Les personnages ici veulent que Peg Leg nomme explicitement la douleur qu'il leur a causée. Une angoisse unique survient lorsque le malfaiteur ne reconnaît pas sa transgression. Comment le travail sur ce film – ou même l'acte cinématographique lui-même – vous a-t-il aidé, voire pas du tout, à concilier cette idée selon laquelle votre oppresseur n'admettra peut-être jamais ce qu'il a fait de mal ?
Ce avec quoi je suis aux prises, c'est que le traitement que j'ai reçu en prison était différent de celui des autres parce que j'étais un cinéaste connu. Si je ne mangeais pas pendant deux jours, le monde entier le découvrirait. De nombreuses personnes en prison faisaient une grève de la faim pendant deux semaines, trois semaines ou un mois, et personne à l'extérieur n'en entendait parler. Le cinéma témoigne de ces histoires et veille à ce qu'elles ne soient pas oubliées.

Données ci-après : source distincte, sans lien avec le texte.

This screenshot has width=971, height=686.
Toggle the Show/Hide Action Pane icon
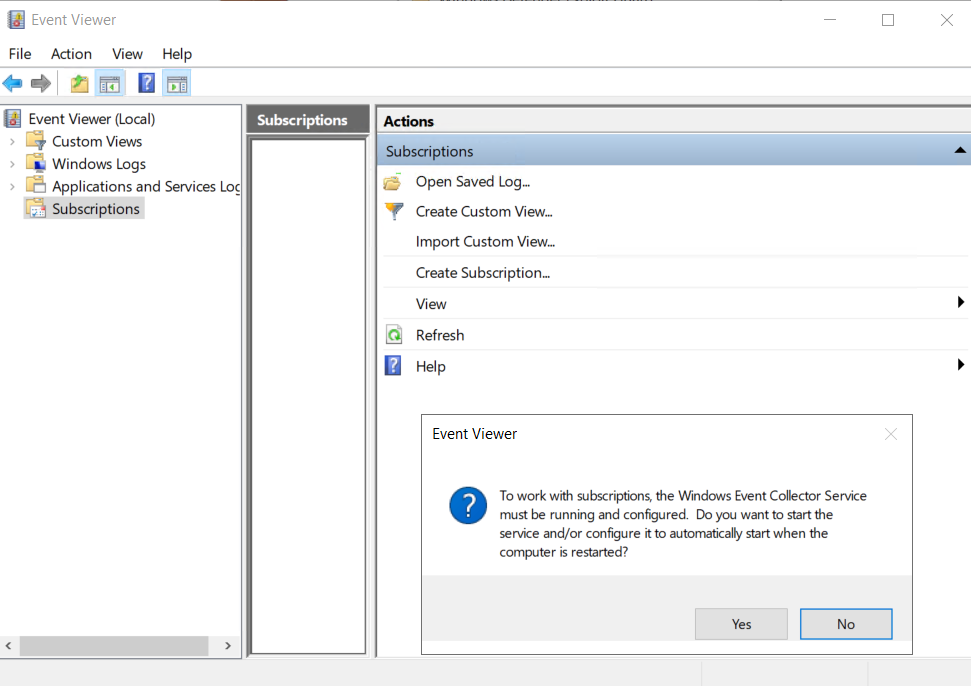pyautogui.click(x=177, y=84)
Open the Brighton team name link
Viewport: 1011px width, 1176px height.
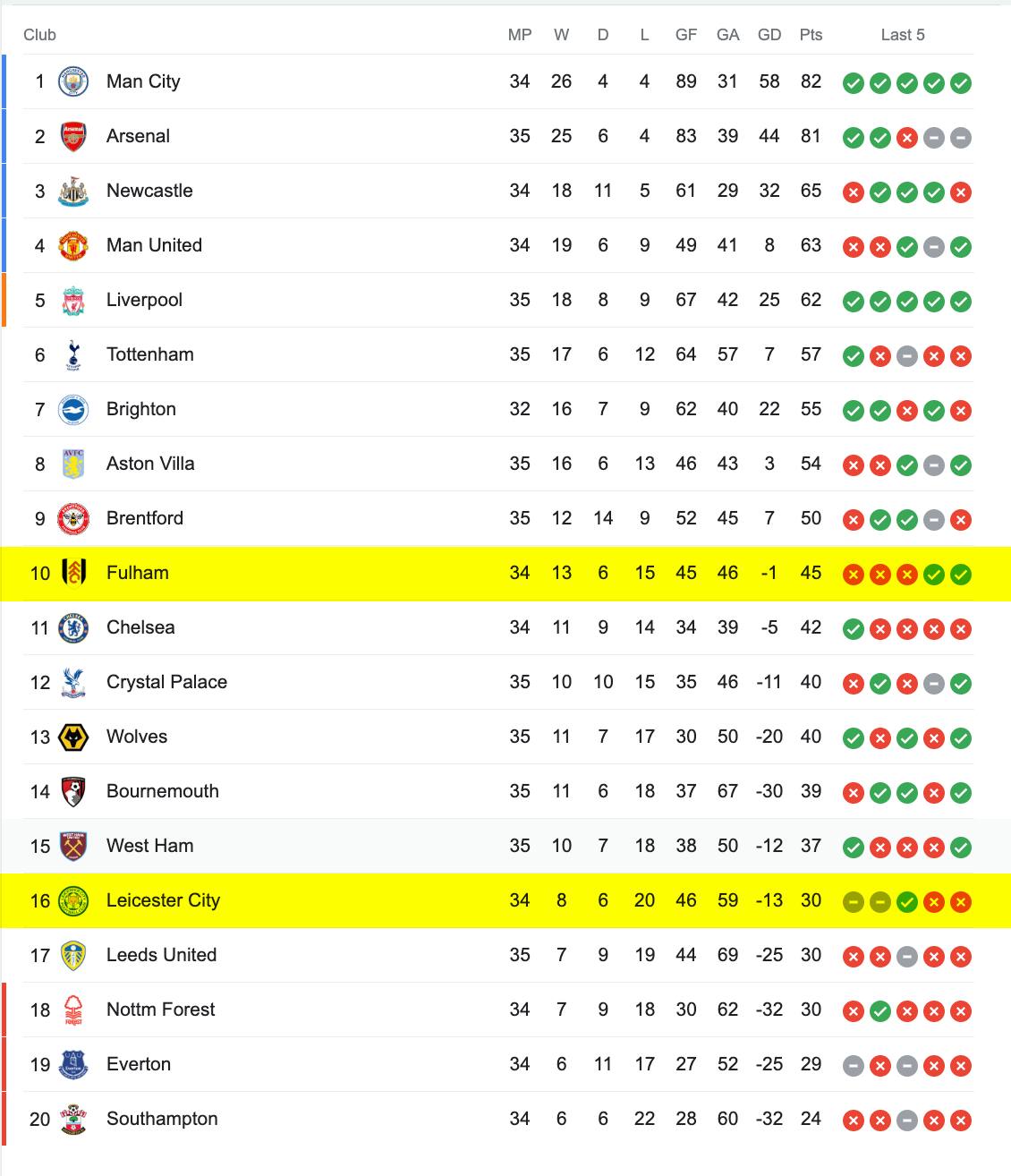coord(141,409)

C'était humoristique et sincère de voir tous ces personnages disparates devenir une famille de fortune. Je pense à mes collègues cinéastes underground iraniens, de Mohammad Rasoulof à Mojtaba Mirtahmasbqui ont été amis, collaborateurs et codétenus. Pouvez-vous nous parler davantage de la façon dont la création de cette communauté d’autres cinéastes a été une source d’encouragement et d’inspiration ?
Il fut un temps où les films indépendants étaient ignorés parce que le cinéma grand public était si puissant que des films comme les nôtres n’étaient pas vus. Heureusement, au fil des années, nous avons tellement travaillé que nous en sommes désormais au point où les meilleurs films du cinéma iranien sont réalisés de manière indépendante. Cela a ouvert la voie à la jeune génération pour réaliser des films, ce qui signifie que le travail que nous avons tous consacré à trouver des solutions et des voies pour les gens a porté ses fruits.
Même aujourd’hui, en Iran, on ne peut pas ignorer les films de la clandestinité. Même lorsque l’Iran voulait sélectionner un film pour les Oscars, il devait choisir un film indépendant. Ils choisissent des films qui, il y a trois ans, leur auraient été interdits de projection et de projection, et maintenant, à force, ils se tournent vers ce film pour le présenter comme sélection pour les Oscars.
Mais le coût est lourd. Je pense à Maryam Moghaddam et Behtash Sanaeeha, qui ont réalisé « Mon gâteau préféré »… il leur est interdit de quitter l’Iran. C'est encourageant de voir ce type de cinéma s'imposer comme un poids lourd, mais je n'oublie jamais tous ceux qui en ont fait les frais.
« It Was Just an Accident » ouvre à New York le 15 octobre, puis s'étend à Los Angeles le 17 octobre, puis s'étend à l'échelle nationale.